WHAT TO WORK ON:
Copy out exactly the lines from the line containing "Given: Click the Limpar refresh button" to the end of the listing.

LISTED RECORDS:

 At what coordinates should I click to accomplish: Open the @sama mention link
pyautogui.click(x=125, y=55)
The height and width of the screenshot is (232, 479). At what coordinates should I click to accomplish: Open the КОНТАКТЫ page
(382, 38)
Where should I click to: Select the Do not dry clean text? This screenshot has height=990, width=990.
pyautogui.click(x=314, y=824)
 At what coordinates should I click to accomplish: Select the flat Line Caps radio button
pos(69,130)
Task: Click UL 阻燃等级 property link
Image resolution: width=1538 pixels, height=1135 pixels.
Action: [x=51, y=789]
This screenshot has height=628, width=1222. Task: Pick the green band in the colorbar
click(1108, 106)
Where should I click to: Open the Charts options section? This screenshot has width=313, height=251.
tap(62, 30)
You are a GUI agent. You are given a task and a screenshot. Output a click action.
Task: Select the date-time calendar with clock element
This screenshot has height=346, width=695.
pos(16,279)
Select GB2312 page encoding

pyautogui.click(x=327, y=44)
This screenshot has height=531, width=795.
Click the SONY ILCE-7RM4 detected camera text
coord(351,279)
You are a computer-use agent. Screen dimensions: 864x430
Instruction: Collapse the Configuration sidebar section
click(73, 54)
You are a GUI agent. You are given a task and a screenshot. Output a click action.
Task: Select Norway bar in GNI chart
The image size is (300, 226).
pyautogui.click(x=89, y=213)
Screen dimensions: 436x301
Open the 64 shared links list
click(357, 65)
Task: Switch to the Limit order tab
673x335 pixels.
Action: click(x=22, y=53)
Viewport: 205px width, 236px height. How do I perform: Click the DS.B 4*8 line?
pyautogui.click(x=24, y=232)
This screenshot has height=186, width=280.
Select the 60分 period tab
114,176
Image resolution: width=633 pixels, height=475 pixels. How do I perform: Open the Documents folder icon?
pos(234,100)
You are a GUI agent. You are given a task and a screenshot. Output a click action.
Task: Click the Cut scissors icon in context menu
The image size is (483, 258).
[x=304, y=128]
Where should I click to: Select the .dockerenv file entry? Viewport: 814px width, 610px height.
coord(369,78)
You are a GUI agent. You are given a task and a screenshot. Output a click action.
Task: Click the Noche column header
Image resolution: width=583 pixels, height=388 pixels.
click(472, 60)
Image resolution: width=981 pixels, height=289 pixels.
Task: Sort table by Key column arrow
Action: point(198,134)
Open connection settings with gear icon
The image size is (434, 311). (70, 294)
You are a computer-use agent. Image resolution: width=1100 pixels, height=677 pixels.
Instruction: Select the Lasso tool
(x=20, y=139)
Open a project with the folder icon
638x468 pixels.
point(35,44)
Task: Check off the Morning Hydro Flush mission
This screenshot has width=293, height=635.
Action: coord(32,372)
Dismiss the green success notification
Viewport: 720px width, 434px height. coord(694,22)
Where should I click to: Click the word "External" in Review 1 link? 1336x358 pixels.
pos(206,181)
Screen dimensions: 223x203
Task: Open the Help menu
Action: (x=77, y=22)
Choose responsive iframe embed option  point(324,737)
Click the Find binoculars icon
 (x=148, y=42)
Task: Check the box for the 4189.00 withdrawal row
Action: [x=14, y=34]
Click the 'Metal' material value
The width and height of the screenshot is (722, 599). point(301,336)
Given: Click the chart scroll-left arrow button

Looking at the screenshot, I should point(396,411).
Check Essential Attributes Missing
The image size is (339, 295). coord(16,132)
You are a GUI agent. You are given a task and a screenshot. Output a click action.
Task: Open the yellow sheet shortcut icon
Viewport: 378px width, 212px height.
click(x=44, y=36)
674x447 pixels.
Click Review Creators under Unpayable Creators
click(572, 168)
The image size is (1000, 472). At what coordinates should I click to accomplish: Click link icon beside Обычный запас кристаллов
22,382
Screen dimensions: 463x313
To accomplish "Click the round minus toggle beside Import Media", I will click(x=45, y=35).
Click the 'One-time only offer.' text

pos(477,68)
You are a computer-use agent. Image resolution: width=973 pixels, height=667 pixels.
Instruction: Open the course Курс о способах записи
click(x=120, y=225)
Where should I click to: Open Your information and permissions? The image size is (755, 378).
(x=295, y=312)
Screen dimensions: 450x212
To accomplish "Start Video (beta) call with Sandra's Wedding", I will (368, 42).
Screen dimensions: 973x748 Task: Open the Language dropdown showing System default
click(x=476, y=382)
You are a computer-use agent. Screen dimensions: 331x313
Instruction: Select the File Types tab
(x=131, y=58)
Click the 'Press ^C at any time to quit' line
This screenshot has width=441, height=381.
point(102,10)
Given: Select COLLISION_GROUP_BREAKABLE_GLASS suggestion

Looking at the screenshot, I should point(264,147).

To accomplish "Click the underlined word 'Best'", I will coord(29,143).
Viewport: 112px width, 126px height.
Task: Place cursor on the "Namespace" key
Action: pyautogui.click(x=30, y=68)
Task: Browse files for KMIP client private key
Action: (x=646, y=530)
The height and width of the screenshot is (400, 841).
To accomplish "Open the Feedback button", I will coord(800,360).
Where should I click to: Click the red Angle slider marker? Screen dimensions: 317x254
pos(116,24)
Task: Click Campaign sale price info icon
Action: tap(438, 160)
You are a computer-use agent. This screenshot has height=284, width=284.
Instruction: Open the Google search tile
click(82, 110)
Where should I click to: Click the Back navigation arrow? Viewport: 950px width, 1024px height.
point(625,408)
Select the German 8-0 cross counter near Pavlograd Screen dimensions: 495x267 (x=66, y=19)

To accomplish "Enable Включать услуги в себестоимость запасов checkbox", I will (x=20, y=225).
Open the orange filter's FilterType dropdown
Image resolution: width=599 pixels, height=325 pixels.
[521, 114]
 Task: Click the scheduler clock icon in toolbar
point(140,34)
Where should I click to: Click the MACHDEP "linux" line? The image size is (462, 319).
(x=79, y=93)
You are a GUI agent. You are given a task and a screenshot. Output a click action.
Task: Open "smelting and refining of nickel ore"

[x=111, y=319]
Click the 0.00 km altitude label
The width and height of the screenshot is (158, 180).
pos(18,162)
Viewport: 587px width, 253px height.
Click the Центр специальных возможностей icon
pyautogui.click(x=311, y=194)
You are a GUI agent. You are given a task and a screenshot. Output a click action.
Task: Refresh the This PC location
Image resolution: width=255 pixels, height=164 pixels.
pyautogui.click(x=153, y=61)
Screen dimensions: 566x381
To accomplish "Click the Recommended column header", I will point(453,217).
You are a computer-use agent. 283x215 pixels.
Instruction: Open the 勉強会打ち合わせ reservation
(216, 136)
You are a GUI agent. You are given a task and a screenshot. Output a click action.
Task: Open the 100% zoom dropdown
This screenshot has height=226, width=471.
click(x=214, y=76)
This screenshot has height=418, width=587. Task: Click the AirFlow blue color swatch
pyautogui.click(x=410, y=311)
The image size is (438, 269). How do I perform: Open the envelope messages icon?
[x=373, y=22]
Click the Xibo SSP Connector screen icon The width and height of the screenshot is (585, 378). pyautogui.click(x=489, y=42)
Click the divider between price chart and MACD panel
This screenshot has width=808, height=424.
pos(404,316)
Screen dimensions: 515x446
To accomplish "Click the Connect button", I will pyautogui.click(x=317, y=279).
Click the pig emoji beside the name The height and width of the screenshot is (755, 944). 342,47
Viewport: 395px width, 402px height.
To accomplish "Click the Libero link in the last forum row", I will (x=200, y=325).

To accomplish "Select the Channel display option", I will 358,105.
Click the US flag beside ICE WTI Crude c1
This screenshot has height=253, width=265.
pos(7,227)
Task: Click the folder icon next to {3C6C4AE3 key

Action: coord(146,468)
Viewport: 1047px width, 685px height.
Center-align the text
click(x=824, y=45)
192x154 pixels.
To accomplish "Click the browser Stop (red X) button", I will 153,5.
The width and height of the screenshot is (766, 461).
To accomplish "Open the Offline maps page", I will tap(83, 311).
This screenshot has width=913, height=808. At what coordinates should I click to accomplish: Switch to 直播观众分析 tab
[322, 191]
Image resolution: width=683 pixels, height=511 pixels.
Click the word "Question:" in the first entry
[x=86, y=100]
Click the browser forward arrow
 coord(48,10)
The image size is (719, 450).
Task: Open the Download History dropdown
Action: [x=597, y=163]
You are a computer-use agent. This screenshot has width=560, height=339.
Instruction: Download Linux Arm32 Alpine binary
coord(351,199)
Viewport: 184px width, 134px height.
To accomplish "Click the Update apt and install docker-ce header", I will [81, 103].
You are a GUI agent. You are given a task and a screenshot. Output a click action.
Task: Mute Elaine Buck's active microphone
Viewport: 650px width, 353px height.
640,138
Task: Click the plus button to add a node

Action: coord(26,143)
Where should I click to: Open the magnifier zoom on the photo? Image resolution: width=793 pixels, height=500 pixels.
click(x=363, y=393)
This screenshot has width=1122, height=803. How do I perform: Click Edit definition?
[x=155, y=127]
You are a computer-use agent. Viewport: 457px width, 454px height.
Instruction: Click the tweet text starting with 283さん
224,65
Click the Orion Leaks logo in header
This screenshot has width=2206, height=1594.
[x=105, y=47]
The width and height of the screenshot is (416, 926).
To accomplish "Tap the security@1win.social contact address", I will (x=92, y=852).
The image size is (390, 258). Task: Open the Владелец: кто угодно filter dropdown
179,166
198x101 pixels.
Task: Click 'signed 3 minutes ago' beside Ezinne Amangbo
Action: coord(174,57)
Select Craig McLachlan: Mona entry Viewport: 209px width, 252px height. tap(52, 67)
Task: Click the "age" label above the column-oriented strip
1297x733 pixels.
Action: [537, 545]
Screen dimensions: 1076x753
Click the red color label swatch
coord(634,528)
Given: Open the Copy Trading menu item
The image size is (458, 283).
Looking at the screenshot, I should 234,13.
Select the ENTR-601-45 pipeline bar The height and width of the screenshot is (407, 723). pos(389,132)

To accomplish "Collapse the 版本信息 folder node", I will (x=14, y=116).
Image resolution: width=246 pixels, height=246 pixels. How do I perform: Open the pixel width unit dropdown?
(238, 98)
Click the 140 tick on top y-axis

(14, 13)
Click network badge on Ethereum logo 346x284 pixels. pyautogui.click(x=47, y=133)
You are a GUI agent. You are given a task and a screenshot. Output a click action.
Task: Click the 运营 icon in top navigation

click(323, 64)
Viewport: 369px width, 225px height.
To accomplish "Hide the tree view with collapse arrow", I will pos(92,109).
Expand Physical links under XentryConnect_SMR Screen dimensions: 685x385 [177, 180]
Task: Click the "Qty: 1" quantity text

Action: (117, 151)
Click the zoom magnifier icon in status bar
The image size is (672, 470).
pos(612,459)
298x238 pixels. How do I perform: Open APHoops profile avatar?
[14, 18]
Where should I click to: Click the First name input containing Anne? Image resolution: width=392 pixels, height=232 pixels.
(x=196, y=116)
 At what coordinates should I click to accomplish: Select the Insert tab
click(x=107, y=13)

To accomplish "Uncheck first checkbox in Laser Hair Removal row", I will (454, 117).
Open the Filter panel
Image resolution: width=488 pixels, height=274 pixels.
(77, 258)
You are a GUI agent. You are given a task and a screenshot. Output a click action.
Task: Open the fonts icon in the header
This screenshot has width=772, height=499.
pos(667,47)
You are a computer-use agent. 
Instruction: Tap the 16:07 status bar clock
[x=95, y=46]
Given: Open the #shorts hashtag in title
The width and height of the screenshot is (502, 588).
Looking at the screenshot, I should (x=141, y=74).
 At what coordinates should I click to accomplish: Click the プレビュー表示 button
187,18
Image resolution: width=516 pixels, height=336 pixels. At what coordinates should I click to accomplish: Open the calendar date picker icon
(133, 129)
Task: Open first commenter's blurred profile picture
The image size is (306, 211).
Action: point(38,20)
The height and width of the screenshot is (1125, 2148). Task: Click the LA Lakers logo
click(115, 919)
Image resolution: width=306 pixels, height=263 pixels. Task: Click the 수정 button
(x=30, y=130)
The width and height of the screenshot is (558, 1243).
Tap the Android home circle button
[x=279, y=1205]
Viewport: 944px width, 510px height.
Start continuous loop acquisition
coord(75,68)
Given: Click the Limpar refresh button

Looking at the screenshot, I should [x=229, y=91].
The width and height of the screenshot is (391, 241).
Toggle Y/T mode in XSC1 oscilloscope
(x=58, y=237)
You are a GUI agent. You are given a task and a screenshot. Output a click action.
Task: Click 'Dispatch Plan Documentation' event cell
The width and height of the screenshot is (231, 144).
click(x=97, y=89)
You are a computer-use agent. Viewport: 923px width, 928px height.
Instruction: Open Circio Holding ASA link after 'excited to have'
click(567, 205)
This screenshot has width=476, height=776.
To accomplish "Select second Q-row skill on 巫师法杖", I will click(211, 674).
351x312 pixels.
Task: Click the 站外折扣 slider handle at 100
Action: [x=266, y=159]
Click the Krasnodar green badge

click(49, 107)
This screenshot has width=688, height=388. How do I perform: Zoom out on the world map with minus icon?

RESULT OF THE TASK:
Given: Click the Limpar refresh button

Looking at the screenshot, I should [x=229, y=91].
The width and height of the screenshot is (391, 241).
Toggle Y/T mode in XSC1 oscilloscope
(x=58, y=237)
You are a GUI agent. You are given a task and a screenshot. Output a click action.
Task: Click 'Dispatch Plan Documentation' event cell
The width and height of the screenshot is (231, 144).
click(x=97, y=89)
You are a computer-use agent. Viewport: 923px width, 928px height.
Instruction: Open Circio Holding ASA link after 'excited to have'
click(567, 205)
This screenshot has width=476, height=776.
To accomplish "Select second Q-row skill on 巫师法杖", I will click(211, 674).
351x312 pixels.
Task: Click the 站外折扣 slider handle at 100
Action: [x=266, y=159]
Click the Krasnodar green badge

click(49, 107)
This screenshot has width=688, height=388. How do I perform: Zoom out on the world map with minus icon?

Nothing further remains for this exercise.